─── PROVIDED RECORDS
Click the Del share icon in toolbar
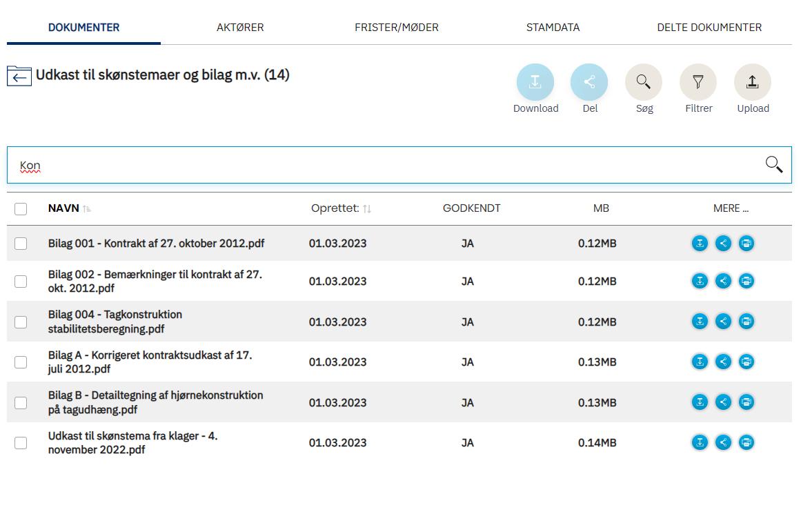click(x=589, y=82)
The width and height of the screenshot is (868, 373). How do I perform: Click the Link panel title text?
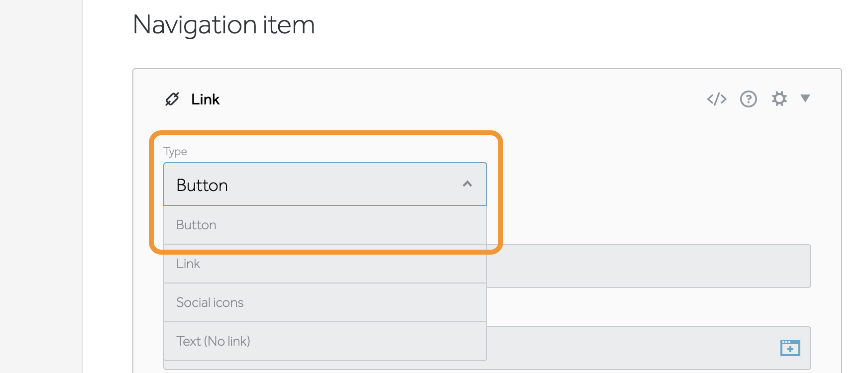tap(205, 99)
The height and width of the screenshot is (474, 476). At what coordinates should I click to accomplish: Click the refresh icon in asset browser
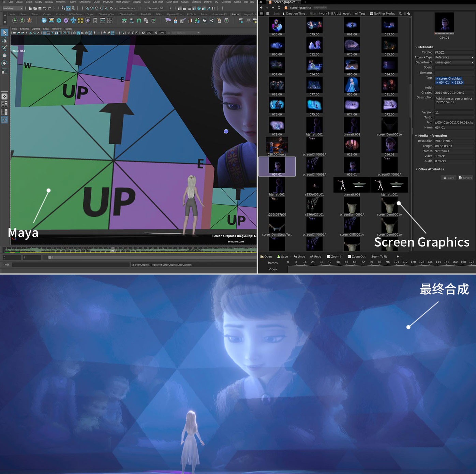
──────
▶ _ASSIGNMENT_
Output each line of the records exactly. Any picture is skipped.

▶ _EXERCISE ANSWER_
Click the Del share icon in toolbar
click(x=589, y=82)
The width and height of the screenshot is (868, 373). How do I perform: Click the Link panel title text?
tap(205, 99)
The height and width of the screenshot is (474, 476). At what coordinates should I click to accomplish: Click the refresh icon in asset browser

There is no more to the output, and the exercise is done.